Action item →
I'd like an exact copy of every line from the start of the entries below through the line containing "RDC Informatics (984, 2568)", please.
########
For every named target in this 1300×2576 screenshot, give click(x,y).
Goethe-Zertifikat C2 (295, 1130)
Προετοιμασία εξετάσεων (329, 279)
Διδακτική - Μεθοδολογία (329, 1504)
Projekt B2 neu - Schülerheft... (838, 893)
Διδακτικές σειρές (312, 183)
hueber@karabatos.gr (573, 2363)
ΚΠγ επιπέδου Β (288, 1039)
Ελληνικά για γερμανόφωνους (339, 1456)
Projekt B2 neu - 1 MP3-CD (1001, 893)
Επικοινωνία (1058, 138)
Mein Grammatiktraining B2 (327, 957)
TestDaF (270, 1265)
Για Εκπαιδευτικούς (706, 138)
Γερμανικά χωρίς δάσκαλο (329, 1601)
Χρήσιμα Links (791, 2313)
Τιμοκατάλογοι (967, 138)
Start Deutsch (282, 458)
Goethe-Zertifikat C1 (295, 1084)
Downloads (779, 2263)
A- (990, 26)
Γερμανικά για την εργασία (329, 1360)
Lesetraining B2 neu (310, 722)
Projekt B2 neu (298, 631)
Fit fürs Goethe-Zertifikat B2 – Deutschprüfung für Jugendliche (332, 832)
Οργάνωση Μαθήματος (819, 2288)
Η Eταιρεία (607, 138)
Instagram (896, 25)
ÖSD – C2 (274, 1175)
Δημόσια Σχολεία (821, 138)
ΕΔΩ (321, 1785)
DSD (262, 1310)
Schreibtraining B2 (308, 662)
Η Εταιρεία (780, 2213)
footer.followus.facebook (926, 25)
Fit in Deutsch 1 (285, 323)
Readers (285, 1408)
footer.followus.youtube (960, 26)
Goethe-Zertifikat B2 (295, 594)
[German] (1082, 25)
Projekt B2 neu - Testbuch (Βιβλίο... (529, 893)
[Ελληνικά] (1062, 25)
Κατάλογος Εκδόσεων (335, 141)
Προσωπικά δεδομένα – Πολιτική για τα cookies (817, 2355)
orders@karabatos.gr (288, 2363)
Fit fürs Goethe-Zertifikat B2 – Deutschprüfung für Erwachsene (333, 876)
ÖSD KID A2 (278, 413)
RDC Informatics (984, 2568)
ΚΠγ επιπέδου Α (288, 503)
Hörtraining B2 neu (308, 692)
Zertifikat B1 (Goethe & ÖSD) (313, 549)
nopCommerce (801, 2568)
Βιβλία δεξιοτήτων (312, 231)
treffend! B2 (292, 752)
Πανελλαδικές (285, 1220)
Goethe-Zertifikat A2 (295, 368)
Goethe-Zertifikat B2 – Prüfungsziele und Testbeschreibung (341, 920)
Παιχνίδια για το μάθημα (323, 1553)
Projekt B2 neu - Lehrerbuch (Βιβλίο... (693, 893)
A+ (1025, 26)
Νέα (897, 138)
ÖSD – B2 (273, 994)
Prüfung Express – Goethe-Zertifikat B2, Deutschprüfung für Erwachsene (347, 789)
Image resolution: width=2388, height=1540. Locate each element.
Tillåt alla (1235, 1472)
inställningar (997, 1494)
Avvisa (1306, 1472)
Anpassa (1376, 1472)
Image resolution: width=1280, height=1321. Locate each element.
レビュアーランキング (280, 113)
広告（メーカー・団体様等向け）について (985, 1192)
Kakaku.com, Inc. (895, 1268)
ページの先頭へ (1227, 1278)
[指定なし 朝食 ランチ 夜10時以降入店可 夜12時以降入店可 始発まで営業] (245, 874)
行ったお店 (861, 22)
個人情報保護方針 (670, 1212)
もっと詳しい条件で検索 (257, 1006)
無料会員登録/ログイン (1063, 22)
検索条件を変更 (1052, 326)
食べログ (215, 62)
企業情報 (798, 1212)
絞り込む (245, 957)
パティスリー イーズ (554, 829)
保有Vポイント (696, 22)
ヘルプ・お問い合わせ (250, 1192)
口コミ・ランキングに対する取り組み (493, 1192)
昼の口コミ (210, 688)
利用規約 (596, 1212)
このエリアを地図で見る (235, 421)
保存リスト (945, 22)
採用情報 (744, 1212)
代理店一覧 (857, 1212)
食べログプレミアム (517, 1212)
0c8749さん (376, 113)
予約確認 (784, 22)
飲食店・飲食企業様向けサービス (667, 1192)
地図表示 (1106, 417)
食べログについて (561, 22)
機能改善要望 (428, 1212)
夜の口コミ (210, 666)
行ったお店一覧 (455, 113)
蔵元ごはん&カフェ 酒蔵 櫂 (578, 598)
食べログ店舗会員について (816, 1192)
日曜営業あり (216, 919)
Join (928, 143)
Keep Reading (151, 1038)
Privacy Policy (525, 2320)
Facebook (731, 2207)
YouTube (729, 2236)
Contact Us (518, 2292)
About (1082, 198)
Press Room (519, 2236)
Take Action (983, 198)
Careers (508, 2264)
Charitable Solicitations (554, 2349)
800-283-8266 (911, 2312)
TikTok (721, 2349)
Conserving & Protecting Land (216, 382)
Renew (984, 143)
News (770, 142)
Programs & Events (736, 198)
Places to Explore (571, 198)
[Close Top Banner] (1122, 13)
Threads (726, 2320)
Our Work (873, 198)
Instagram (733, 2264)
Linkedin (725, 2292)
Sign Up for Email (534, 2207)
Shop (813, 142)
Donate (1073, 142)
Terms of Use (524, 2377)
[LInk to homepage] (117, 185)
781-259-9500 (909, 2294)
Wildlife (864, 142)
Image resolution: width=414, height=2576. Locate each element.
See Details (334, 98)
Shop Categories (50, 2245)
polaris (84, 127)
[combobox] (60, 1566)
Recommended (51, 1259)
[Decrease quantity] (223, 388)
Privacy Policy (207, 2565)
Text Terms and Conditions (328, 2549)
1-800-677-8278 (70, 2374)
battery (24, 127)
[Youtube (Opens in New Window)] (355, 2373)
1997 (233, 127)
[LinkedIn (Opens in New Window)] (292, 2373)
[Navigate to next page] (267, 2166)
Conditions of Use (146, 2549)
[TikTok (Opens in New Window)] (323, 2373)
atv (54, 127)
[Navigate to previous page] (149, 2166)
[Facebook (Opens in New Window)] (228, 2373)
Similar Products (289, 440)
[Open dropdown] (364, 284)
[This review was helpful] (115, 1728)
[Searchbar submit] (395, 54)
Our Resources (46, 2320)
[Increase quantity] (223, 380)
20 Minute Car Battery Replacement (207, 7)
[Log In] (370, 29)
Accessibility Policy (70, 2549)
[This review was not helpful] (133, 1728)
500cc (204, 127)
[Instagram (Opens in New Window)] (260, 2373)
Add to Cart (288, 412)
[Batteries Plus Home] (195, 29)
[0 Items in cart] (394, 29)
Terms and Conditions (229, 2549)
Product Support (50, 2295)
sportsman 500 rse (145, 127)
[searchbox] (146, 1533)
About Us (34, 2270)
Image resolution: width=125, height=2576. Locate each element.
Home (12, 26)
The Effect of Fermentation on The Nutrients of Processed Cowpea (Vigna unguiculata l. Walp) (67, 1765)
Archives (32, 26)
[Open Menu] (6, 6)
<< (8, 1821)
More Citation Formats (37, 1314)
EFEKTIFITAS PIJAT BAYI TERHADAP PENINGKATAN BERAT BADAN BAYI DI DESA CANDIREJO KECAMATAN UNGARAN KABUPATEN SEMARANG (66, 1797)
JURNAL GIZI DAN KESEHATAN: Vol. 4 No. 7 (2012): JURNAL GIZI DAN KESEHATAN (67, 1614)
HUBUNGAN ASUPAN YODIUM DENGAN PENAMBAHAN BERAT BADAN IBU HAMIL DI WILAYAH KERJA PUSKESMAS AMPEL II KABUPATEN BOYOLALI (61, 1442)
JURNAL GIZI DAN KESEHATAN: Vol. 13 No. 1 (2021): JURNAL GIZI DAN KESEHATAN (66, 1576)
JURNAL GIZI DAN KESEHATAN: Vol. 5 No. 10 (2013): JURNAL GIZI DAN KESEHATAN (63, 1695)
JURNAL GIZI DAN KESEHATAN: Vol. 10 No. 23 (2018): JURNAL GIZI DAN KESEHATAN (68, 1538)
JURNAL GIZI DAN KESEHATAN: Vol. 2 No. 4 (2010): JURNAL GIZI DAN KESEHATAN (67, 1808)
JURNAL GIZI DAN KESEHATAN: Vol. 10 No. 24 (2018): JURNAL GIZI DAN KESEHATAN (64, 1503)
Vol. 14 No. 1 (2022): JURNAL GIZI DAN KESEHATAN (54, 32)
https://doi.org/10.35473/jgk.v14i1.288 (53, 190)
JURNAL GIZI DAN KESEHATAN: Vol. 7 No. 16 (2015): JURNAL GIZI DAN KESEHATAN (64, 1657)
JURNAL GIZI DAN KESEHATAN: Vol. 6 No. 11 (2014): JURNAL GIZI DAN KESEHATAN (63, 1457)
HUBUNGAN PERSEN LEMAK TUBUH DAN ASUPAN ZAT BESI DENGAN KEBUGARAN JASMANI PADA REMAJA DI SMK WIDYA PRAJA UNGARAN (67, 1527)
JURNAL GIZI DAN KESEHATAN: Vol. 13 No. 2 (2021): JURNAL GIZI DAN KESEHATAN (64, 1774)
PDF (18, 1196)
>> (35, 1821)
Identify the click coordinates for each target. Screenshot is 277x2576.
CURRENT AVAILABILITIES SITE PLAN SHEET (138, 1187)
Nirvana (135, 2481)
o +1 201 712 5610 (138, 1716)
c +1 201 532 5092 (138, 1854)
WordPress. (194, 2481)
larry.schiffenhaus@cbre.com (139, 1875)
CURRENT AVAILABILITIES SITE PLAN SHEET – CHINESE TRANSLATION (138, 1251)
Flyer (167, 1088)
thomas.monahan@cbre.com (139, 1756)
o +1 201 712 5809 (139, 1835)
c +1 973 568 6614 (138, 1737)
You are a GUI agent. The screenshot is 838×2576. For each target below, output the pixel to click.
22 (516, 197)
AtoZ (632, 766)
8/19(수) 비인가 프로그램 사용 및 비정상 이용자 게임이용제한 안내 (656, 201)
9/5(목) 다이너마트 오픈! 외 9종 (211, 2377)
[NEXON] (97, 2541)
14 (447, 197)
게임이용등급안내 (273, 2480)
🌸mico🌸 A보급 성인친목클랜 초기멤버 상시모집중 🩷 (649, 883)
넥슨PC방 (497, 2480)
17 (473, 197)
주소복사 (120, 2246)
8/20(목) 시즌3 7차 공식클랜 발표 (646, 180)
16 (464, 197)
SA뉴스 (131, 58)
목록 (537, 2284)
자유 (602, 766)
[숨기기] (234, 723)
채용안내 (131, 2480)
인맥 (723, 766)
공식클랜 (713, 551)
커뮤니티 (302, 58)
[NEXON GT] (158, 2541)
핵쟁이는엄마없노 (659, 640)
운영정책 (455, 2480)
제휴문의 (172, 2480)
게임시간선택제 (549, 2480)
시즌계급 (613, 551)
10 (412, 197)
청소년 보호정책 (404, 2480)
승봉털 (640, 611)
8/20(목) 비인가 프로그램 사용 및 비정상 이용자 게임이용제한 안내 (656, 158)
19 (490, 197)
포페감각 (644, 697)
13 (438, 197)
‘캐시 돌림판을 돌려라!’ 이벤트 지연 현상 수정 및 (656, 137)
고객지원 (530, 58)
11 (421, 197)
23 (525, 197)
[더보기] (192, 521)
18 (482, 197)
########
Output for this task →
For every named target in this 1300×2576 screenshot, give click(x,y).
Goethe-Zertifikat C2 (295, 1130)
Προετοιμασία εξετάσεων (329, 279)
Διδακτική - Μεθοδολογία (329, 1504)
Projekt B2 neu - Schülerheft... (838, 893)
Διδακτικές σειρές (312, 183)
hueber@karabatos.gr (573, 2363)
ΚΠγ επιπέδου Β (288, 1039)
Ελληνικά για γερμανόφωνους (339, 1456)
Projekt B2 neu - 1 MP3-CD (1001, 893)
Επικοινωνία (1058, 138)
Mein Grammatiktraining B2 (327, 957)
TestDaF (270, 1265)
Για Εκπαιδευτικούς (706, 138)
Γερμανικά χωρίς δάσκαλο (329, 1601)
Χρήσιμα Links (791, 2313)
Τιμοκατάλογοι (967, 138)
Start Deutsch (282, 458)
Goethe-Zertifikat C1 (295, 1084)
Downloads (779, 2263)
A- (990, 26)
Γερμανικά για την εργασία (329, 1360)
Lesetraining B2 neu (310, 722)
Projekt B2 neu (298, 631)
Fit fürs Goethe-Zertifikat B2 – Deutschprüfung für Jugendliche (332, 832)
Οργάνωση Μαθήματος (819, 2288)
Η Eταιρεία (607, 138)
Instagram (896, 25)
ÖSD – C2 (274, 1175)
Δημόσια Σχολεία (821, 138)
ΕΔΩ (321, 1785)
DSD (262, 1310)
Schreibtraining B2 (308, 662)
Η Εταιρεία (780, 2213)
footer.followus.facebook (926, 25)
Fit in Deutsch 1 (285, 323)
Readers (285, 1408)
footer.followus.youtube (960, 26)
Goethe-Zertifikat B2 (295, 594)
[German] (1082, 25)
Projekt B2 neu - Testbuch (Βιβλίο... (529, 893)
[Ελληνικά] (1062, 25)
Κατάλογος Εκδόσεων (335, 141)
Προσωπικά δεδομένα – Πολιτική για τα cookies (817, 2355)
orders@karabatos.gr (288, 2363)
Fit fürs Goethe-Zertifikat B2 – Deutschprüfung für Erwachsene (333, 876)
ÖSD KID A2 (278, 413)
RDC Informatics (984, 2568)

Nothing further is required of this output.